Date: Wednesday, March 01, 2006
Time: 4:15 PM – Refreshments at 4:00
New Location: D. PACKARD ELECTRICAL ENGINEERING, Room 202

Probing the Magnetosphere with Satellites and Simulations
Prof. Maha Ashour-Abdalla
Department of Physics and Astronomy, UCLA

Abstract
The magnetosphere is the region of space dominated by the Earth’s magnetic field. The expanding outer atmosphere of the Sun, the solar wind, compresses the magnetosphere on the dayside and extends it hundreds of Earth radii (RE) in a comet-like tail on the nightside. The solar wind drives transport within the magnetosphere and in the ionosphere through the process of reconnection between the interplanetary magnetic field and the Earth’s magnetic field. Magnetospheric physics uses a variety of modeling and simulation techniques including global magnetohydrodynamic (MHD) simulations of the entire solar wind, magnetosphere and ionosphere system, large-scale kinetic (LSK) simulations of the dynamics of charged particles in the magnetosphere and particle and cell (PIC) simulations of plasma and wave processes.

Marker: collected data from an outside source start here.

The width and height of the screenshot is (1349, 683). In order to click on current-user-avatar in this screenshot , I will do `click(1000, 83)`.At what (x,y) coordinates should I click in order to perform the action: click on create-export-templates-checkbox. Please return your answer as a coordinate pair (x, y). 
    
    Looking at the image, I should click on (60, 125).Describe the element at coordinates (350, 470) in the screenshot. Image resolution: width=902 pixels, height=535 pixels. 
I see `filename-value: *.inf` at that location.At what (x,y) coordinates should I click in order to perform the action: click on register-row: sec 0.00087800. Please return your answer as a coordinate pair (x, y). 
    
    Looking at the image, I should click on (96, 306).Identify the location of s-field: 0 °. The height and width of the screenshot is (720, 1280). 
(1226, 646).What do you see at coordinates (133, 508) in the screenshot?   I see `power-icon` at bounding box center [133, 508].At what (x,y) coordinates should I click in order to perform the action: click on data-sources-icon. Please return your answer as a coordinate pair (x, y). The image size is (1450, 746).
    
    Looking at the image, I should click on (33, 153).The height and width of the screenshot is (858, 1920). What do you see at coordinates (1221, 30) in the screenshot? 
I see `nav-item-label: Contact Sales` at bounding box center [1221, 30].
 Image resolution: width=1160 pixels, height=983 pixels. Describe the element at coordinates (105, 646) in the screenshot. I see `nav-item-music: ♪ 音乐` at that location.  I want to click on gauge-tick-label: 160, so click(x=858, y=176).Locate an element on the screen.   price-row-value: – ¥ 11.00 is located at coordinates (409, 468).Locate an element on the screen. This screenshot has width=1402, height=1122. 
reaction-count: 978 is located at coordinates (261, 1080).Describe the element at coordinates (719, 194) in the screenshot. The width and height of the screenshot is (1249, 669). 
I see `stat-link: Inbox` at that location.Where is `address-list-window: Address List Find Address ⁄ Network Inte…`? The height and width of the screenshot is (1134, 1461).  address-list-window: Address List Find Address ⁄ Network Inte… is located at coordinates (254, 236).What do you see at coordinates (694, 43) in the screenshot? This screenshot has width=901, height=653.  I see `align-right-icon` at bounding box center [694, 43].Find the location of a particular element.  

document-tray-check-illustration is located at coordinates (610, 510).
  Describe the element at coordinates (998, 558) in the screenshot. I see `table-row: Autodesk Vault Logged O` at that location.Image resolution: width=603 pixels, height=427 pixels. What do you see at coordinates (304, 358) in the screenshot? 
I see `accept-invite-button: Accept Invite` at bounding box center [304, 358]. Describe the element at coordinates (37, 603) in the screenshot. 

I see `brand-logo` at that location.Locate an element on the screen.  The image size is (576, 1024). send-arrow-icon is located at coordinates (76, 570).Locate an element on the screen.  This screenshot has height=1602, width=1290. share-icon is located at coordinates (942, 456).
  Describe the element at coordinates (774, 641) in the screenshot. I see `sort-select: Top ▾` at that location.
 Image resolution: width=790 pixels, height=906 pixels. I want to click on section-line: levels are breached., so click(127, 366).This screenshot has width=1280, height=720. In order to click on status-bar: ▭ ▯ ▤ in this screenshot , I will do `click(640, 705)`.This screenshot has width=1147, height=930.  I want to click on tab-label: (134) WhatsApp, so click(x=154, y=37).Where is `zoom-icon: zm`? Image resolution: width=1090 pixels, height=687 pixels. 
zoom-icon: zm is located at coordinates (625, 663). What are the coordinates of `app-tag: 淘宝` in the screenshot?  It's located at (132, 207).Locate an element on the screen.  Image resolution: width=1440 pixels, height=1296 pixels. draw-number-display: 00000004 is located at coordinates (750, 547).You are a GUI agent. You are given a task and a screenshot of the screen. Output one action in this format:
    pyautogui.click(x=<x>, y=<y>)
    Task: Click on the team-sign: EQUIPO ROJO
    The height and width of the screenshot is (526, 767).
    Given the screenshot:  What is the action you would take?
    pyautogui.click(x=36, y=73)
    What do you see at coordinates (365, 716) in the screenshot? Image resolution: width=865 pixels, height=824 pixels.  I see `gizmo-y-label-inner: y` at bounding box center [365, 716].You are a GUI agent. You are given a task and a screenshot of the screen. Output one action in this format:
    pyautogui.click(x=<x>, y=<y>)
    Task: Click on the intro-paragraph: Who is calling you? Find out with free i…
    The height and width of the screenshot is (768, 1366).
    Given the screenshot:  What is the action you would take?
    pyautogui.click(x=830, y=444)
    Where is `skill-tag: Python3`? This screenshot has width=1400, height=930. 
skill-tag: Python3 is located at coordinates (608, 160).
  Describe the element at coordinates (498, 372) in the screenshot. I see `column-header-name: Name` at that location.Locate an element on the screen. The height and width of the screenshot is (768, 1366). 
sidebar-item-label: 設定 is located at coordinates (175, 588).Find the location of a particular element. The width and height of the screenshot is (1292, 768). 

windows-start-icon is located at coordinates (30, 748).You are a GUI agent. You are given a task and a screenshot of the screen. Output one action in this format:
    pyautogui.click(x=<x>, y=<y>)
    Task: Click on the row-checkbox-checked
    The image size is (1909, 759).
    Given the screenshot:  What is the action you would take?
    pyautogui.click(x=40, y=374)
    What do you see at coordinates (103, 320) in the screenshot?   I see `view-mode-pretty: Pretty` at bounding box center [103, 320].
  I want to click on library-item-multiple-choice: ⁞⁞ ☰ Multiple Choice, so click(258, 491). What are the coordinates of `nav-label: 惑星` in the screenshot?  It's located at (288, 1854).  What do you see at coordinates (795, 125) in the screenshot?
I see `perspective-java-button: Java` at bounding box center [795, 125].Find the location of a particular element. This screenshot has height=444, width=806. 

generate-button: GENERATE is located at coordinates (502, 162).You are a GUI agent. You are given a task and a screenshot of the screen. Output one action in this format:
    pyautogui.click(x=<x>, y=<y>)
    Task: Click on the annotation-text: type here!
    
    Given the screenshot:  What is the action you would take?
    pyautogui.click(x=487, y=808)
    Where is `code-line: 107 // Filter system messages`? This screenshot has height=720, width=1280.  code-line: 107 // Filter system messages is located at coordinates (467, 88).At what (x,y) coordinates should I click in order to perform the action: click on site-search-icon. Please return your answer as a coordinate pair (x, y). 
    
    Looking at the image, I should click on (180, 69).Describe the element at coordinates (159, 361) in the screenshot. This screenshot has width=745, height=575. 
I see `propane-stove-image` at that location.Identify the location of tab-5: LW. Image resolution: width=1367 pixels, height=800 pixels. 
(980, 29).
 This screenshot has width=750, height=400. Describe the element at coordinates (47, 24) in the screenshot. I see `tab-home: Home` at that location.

We will demonstrate how magnetospheric structure and dynamics can be studied by using a combination of spacecraft observations and these theoretical simulation techniques. We will concentrate on a specific example based on observations from the Cluster mission. Specifically, plasma observations at the outer edge of the plasma sheet, called the plasma sheet boundary layer (PSBL), observed by the four Cluster spacecraft show energy-dispersed structures in which the highest energy ions are observed nearest the boundary with lower energy particles nearer the central part of the plasma sheet. We show that these particles originate from non-adiabatic motion in a region of the equatorial plasma sheet just earthward of a magnetic neutral line in the tail. We call this region the “stochastic sea”. Finally we analyze the stability of observed ion shell distributions to explain observations of ion cyclotron waves. Thus the combination of Cluster data and simulations allows us to illuminate the physics at work in the Earth’s magnetosphere.